Cyber-thieves who target mobile phones are ramping up efforts to steal cash from victims, suggests a report.

In nine months viruses that steal cash have jumped from 29% of mobile malware to 62%, found the report by Lookout.

Mobile security firm Lookout said the growth was down to phone fraudsters industrialising their scams.

Viruses were getting on to phones via booby-trapped apps and through adverts and webpages harbouring malware, it said.

Kevin Mahaffey, head of technology at Lookout, said phone fraudsters were increasingly using viruses that surreptitiously added charges to a user's bill to cash in.

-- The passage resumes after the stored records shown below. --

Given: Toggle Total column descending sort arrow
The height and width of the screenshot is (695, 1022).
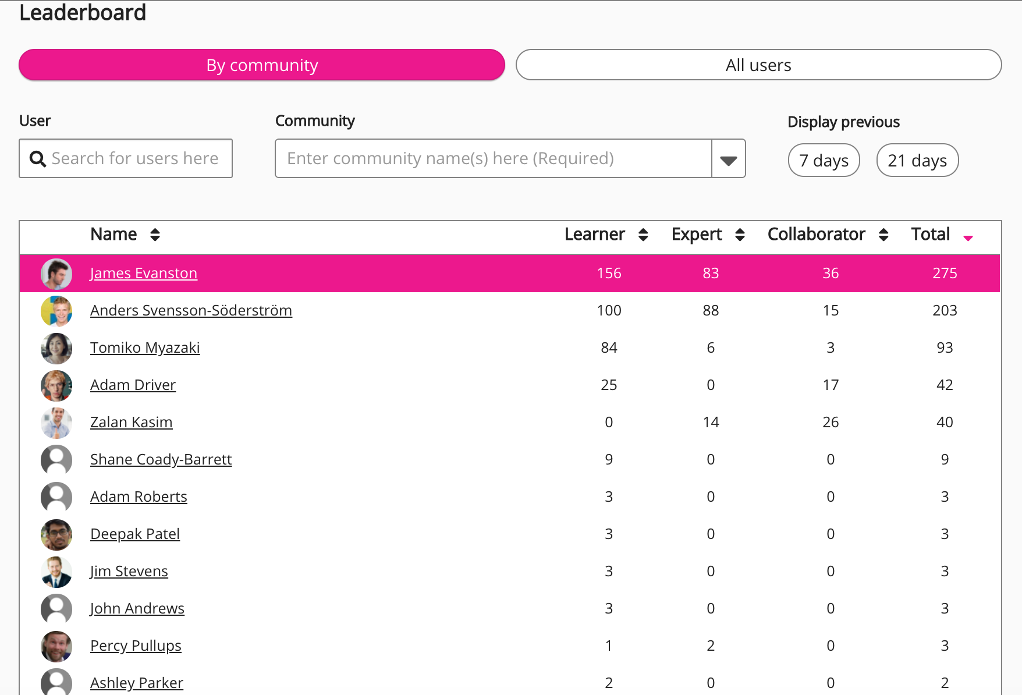Looking at the screenshot, I should pos(968,237).
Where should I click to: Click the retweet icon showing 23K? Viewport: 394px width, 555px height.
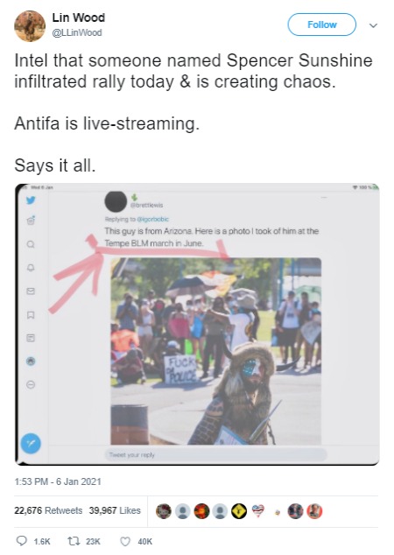[74, 541]
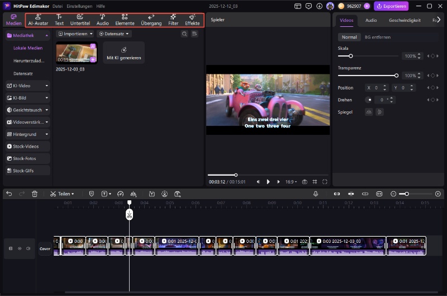This screenshot has height=296, width=447.
Task: Open the Einstellungen menu
Action: [79, 6]
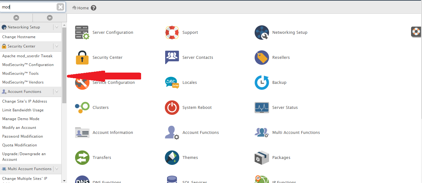Click the Server Status monitor icon
Screen dimensions: 422x183
click(262, 108)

Over the last few months, he said, Lookout had seen fraudsters stop experimenting with ways to steal cash and move on to large scale campaigns on networks where they knew they would succeed.

"Once they find a repeatable, scalable way to make money they try to get as big as possible," he told the BBC.

This meant, he said, that some territories had been hit hard by mobile malware once the fraudsters found a loophole to exploit. For instance, he said, in June this year 30-40% of those who signed up for Lookout's security service in Russia already had malware on their phone.

China and India were also places that were suffering significant amounts of infection, he said.

Analysis by Lookout suggested that a small number of malware writers were behind the mobile viruses stealing cash.

Mobile viruses were being included in so-called crimeware kits, he said, sold to thieves with little technical knowledge that automate the process of stealing cash.

In addition, said Mr Mahaffey, Lookout was starting to see attacks that did not directly try to steal money from a phone. Instead, he said, they inserted a virus called "NotCompatible" on to a phone as a way to hide other nefarious activity.

"It turns your phone into a proxy for fraudulent behaviour," he said.

A phone infected with the "NotCompatible" virus would have traffic piped to it that it would then be sent on to a target website, he said. In this way the true source of that traffic, the criminal, would be hidden.

Such a virus might be used to artificially inflate the popularity of an advert, a song on a music website to help generate a larger return for criminals.

Lookout based its conclusions on data gathered from its 20 million users as well as statistics from industry analysts.